Жажда смысла. Человек в экстремальных ситуациях. Пределы психотерапии - стр. 40
Каждую секунду одна из свечей гасла, а другая вспыхивала, и казалось, что огоньки перепрыгивали с одной свечи на другую, постоянно меняясь местами. Это были огоньки людских жизней. Когда же лекарь спросил, где горит его свеча, то смерть показала на нее, и он испугался, увидев, что его свеча почти догорела. Он попросил смерть зажечь для него еще одну свечу. «Сделай это ради меня, – сказал он, – чтобы я мог наслаждаться жизнью, стать королем и супругом прекрасной принцессы». Но смерть сказала ему: «Я не могу: прежде, чем загорится новая свеча, должна погаснуть старая». – «Тогда укрепи старую свечку сверху на новой, и, как только старая погаснет, сразу же вспыхнет новая», – сказал лекарь. Смерть так и сделала, будто бы согласившись выполнить его просьбу, но она хотела отомстить, и когда поднесла старую свечу к новой, то как бы невзначай уронила огарок на землю. Он погас, а лекарь упал замертво, сам оказавшись в руках смерти.
В этой сказке можно выделить несколько аспектов, имеющих отношение к нашей теме. Она проливает свет на значение болезни, о чем писал Уитмонт. Болезнь и выздоровление, умирание и трансформация, смерть и возрождение являются гранями одного и того же архетипического образа. Кризисы – это возможность трансформации, а рост и выздоровление возможны лишь когда старое, использованное отделяют, «покидают» и оно умирает. Поэтому смерть – крестная мать лекаря и он, как крестник смерти, должен осознанно относиться к собственной смерти и уметь отказаться от честолюбия и от собственности. В современной медицине мы нередко можем встретить всемогущего врача, желающего перехитрить смерть, но такой врач очень скоро терпит фиаско. А если сознание врача, напротив, воспитано на собственных страданиях и на потребности в помощи, то он может, как «раненый целитель», вчувствоваться в процесс болезни и умирания пациентов и сопровождать их через горе и кризисы. Кроме того, будучи «крестником смерти», он должен иметь мужество, как «ранящий целитель», способствовать конфронтации больных с тем бессмысленным и болезненным, что они несут в себе. Он должен уметь применить яд болезни «в потенцированной форме», как это называют в гомеопатии. Действенность лекарства, «чудесная лечебная трава» – это подарок смерти и болезни (Whitmont, 1993a).
Все же сказка учит нас, прежде всего, тому, что врач должен признать существование смерти и пределы своего искусства, а не занимать позицию всемогущего целителя и пытаться обойти смерть. Смерть непременно стоит у постели больного и подтверждает свою неизбежную экзистенцию.

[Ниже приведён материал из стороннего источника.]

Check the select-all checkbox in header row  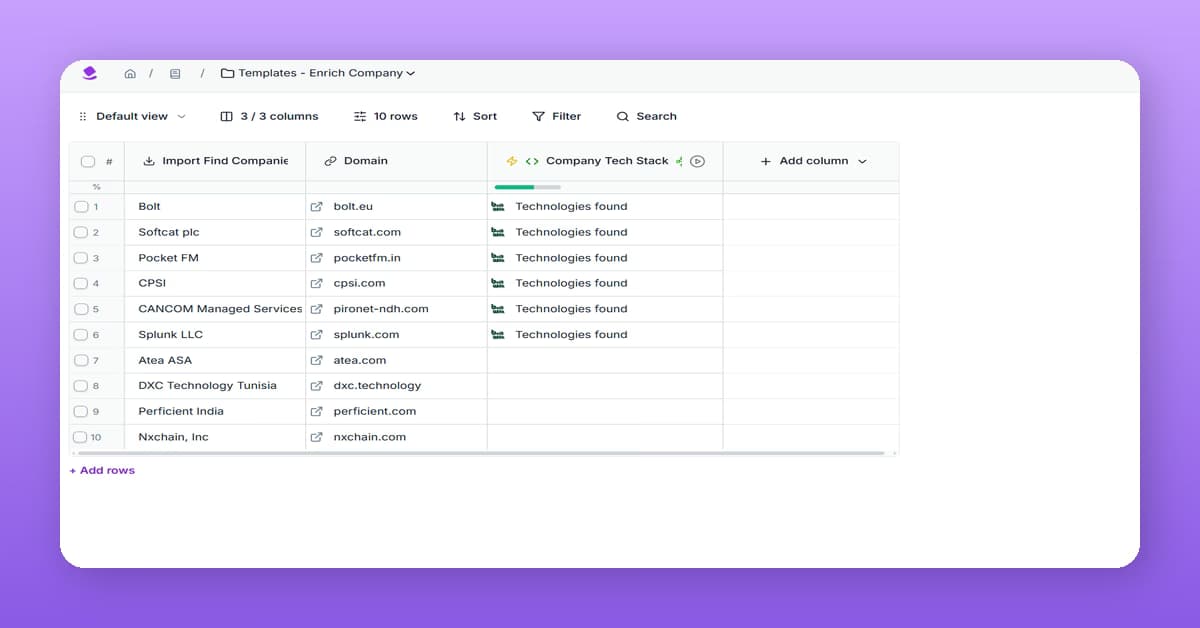click(87, 160)
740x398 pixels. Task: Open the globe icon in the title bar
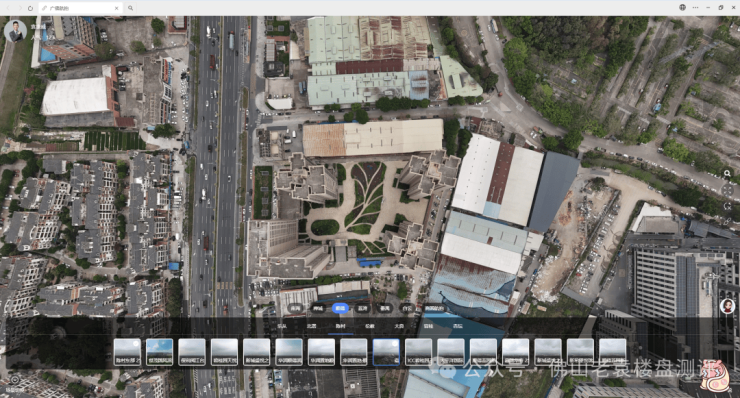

Врач не «полубог в белом», а любимец смерти, который обязан повиноваться ей в своих действиях, следовать ее указаниям. Стоит ли смерть у изголовья больного или у него в ногах, именно она определяет возможности врачебной помощи. Врач может использовать все, на что он способен, но никогда ему не удастся победить смерть. «Либо смерть ему позволит вылечить больного, либо он решится сделать то, что грозит разрушить пределы мира, и тогда он сам попадет в объятия смерти, чтобы природе не был нанесен вред» (Drewermann, 1991, S. 18).
В этой главе мы уделили особое внимание разнообразным аспектам выгорания. Когда врач не признает своих пределов, когда он переходит все границы в своих претензиях на всемогущество и хочет победить смерть, то гаснет свет его собственной жизни, он «выгорает». Когда мы, как лекарь из этой сказки, слишком соблазняемся своим успехом, престижем и богатством, то платим за это своими жизненными силами. Иногда необходимо себе что-то разрешать и позволять себя «использовать». Болезнь надо понимать в известном смысле как вызов, ответственно принимать его и позволять себе «заразиться» неврозом пациента, как говорил Юнг. И в то же время невозможно перехитрить смерть, как пытался это сделать лекарь из сказки.